Beleidigte Herzen

Schinken erschüttert Thailand: „Anna und der König“ wühlt Zensoren und Schmuggler auf

Bangkok (taz) – Hollywood darf den thailändischen Zensoren dankbar sein: Seit die Filmbehörde in Bangkok den Film „Anna und der König“ wegen „Beleidigung der Monarchie“ und „Verzerrung der Geschichte“ im Dezember verboten hat, gerät er immer wieder in die Schlagzeilen. Jetzt hat das Werk seine ersten Opfer gefunden: Eine thailändische Studentin wurde mit 200 illegalen Video-CDs des Films verhaftet, als sie die Scheiben an einen Bekannten übergeben wollte. Den beiden droht jetzt nicht nur Anklage wegen Schmuggelei von Raubkopien. Sie müssen auch mit einer Anklage wegen „Majestätsbeleidigung“ rechnen. Das kann sie im schlimmsten Fall den Kopf kosten. In Thailand ist Kritik an der königlichen Familie und ihren Vorfahren tabu.

Ob es sich lohnt, für diesen Film zu sterben, können die meisten Thailänder nicht beurteilen, da er in ihrem Land nicht gezeigt werden darf. Der Streifen, mit Jodie Foster und dem Hongkonger Action-Star Chow Yunfat in den Hauptrollen, ist die Geschichte einer unmöglichen Liebe zwischen einer englischen Gouvernante und dem thailändischen König Mongkut im letzten Jahrhundert. Es ist die dritte Verfilmung eines Romans, der auf den Erinnerungen einer echten Gouvernante, Anna Leonowens, beruht. Diese war 1862 mit ihrem Sohn an den Hof von Siam – wie Thailand damals hieß – gereist, um dort Englisch zu unterrichten.

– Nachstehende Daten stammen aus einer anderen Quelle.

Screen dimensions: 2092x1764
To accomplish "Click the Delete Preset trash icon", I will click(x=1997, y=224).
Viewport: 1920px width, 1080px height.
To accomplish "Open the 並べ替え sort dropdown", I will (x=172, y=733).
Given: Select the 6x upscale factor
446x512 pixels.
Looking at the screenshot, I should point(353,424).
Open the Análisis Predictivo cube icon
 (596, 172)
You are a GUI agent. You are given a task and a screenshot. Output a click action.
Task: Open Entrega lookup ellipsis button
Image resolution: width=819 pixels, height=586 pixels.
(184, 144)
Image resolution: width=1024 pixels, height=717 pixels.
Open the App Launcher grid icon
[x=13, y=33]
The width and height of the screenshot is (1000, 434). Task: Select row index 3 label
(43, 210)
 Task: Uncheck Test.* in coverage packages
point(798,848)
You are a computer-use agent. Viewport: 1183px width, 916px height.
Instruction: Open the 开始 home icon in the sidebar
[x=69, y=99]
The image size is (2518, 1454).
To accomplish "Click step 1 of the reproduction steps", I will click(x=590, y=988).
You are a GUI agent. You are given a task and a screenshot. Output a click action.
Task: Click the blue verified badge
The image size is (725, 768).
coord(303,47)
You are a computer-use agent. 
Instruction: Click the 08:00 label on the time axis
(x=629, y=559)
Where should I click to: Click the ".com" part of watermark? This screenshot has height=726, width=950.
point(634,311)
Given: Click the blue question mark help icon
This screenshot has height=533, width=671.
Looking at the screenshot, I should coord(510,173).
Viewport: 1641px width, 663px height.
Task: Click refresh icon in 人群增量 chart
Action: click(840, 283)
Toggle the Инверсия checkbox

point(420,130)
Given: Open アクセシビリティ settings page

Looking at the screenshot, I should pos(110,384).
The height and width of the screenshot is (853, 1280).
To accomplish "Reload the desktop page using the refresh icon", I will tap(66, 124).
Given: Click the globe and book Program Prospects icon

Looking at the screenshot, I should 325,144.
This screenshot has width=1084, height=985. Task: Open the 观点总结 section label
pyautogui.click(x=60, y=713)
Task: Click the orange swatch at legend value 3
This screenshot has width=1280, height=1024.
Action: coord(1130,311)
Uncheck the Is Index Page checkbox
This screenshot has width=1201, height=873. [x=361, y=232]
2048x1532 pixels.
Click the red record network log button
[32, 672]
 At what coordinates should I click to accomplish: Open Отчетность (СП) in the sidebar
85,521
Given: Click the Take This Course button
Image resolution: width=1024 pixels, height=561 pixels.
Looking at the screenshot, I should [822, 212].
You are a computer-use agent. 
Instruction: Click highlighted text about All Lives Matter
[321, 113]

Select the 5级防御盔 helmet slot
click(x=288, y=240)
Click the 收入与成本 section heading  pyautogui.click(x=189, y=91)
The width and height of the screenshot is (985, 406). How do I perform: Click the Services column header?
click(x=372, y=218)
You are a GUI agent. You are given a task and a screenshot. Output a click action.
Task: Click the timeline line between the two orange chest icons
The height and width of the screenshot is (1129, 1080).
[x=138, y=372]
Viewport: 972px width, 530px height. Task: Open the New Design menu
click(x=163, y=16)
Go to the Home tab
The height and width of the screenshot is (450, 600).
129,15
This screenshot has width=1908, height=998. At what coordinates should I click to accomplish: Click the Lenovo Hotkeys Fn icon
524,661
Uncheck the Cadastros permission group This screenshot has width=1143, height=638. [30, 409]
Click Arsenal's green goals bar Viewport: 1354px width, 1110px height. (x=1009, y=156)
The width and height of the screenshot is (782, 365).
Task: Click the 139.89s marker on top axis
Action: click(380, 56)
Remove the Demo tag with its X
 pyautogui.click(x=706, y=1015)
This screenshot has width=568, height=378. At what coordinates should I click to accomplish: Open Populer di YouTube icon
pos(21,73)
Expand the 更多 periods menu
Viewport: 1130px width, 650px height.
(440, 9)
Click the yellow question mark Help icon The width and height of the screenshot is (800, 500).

Nach Auskunft der Prüfer wimmelt es im Film von bösen Fehlern: So wagt es Jodie Foster, dem König direkt in die Augen zu sehen. Obwohl die „Twentieth Century Fox“ auf Intervention der Thailänder mehrfach das Drehbuch änderte, verbot Bangkok, an den Originalschauplätzen zu drehen. So wurde der Film in Malaysia hergestellt – vor einer üppigen Kulisse falscher thailändischer Paläste, Tempel und Pagoden.

Zeitungskommentatoren fragten zwar besorgt, ob die Bevölkerung nicht reif genug sei, den Unterschied zwischen einer Romanverfilmung und Geschichtsunterricht zu erkennen. Es half nichts. Nach langer Debatte einer eigens zusammengerufenen Jury aus Zensoren, Hof- und Regierungsbeamten, Akademikern, hohen Militärs und Journalisten fiel im Dezember das endgültige Urteil über „Anna und der König“: abgelehnt.

Das heißt: Der Film darf weder in Kinos noch privat gezeigt werden. Sogar der Besitz von Videokassetten oder CDs ist streng untersagt. Die „United Artists“-Kinos in der „Emporium“-Mall allerdings zeigen eine Vorschau – „Bald auch in diesem Kino“.